Pierre Ducrozet

Né en 1982, Pierre Ducrozet a rejoint les éditions Actes Sud en 2017 avec L’invention des corps, lauréat du prix de Flore. Après un détour de quelques années à Berlin, il est retourné vivre à Barcelone, mais la crise du coronavirus l’a surpris au Japon où il poursuivait un voyage à travers l’Asie entamé en septembre 2019 sur les traces de ses personnages. Il a donné des nouvelles de cette longue équipée à travers sa chronique Résidence sur la terre pour Libération.

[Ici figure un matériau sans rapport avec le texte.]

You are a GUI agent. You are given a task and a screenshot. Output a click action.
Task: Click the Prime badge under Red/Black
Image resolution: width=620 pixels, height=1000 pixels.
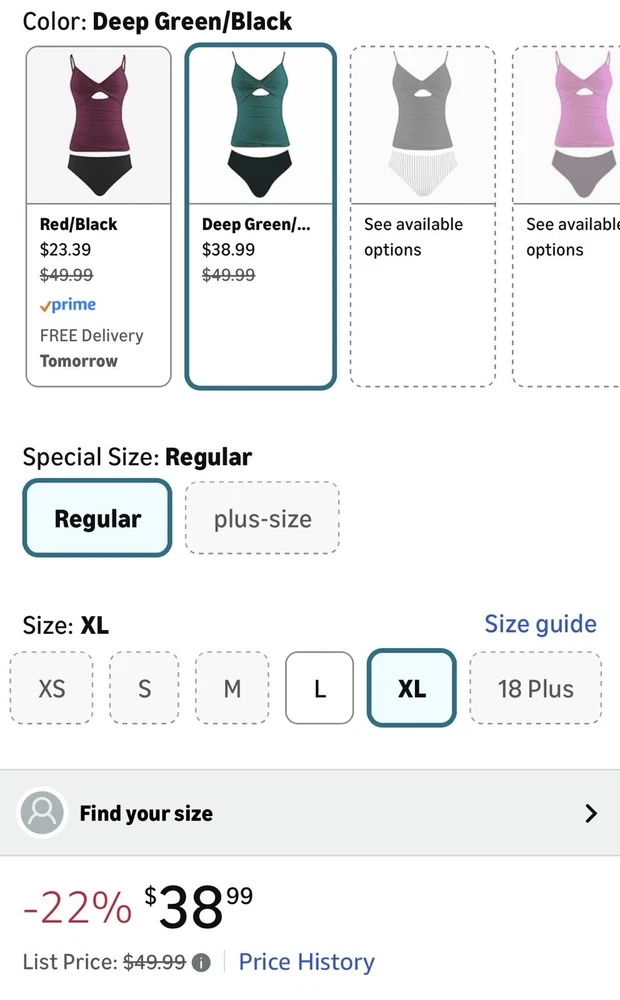pos(68,305)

Auparavant, il avait déjà publié trois romans chez Grasset : Requiem pour Lola rouge (2010, Prix de la Vocation 2011, à paraître en Babel en cette rentrée 2020), La vie qu’on voulait (2013) et le très remarqué Eroica (2015 et Babel n°1525).

 

Le grand vertige (Actes Sud)

Pionnier de la pensée écologique, Adam Thobias est sollicité pour prendre la tête d’une “Commission internationale sur le changement climatique et pour un nouveau contrat naturel”. Au cœur du dispositif, il crée le réseau “Télémaque”, indépendant et parallèle, constitué de scientifiques ou d’intuitifs, de spécialistes ou voyageurs, tous iconoclastes, qu’il envoie en missions discrètes, du Pacifique sud à la jungle birmane, de l’Amazonie à Shanghai... Entretenant une intimité générationnelle avec la géographie mouvante et fragile de notre monde en crise, doté d’une foi dans la narration et d’une énergie vitale contagieuses, Pierre Ducrozet se confronte, à bras-le-corps, aux forces motrices et performatives du roman sur les enjeux du contemporain. “La fille, au milieu de la librairie, m’a demandé : où est-ce que je peux trouver un livre dans lequel il y ait le monde entier ? Sa question était très sérieuse et je la comprenais, alors j’ai cherché dans les rayons. Comme elle je rêvais d’un tel livre où pourraient se croiser toutes les villes et tous les pays, le désert et la jungle, les premiers sapiens et Google Earth, où voisineraient la science et l’espionnage, la géographie, la politique et le voyage, une sorte de grand métissage où l’on sentirait sur sa peau la chaleur et l’âpreté du dehors. Tout en sachant que je n’arriverais jamais à réaliser son désir, ni le mien, j’ai essayé : ce serait un roman d’aventures du XXIe siècle, dont les explorateurs ne seraient pas en quête d’or mais d’un nouveau rapport au monde. Où le changement climatique serait le défi à relever, où le doute et l’errance se substitueraient à la prédation et à l’appartenance. Je me suis pris à rêver d’une narration liquide, arborescente, qui se développerait librement. D’un écosystème romanesque où tout serait interdépendant et en mouvement, où le récit deviendrait fleuve, pétrole, plante grimpante. Les sols se mettraient à trembler dans la fiction comme sous nos pieds. Les explorateurs du nouveau siècle inventeraient une éthique nomade, une danse légère qui ne pèse pas sur la Terre. Ils décideraient d’habiter le vertige et l’éphémère. De ce rêve de livre, comme tous inachevé, on peut simplement espérer qu’il reste ici quelque trace. Je n’ai jamais revu cette jeune fille. Je ne sais pas si elle a choisi le monde, ou les livres, ou si elle a finalement considéré que c’était la même chose.”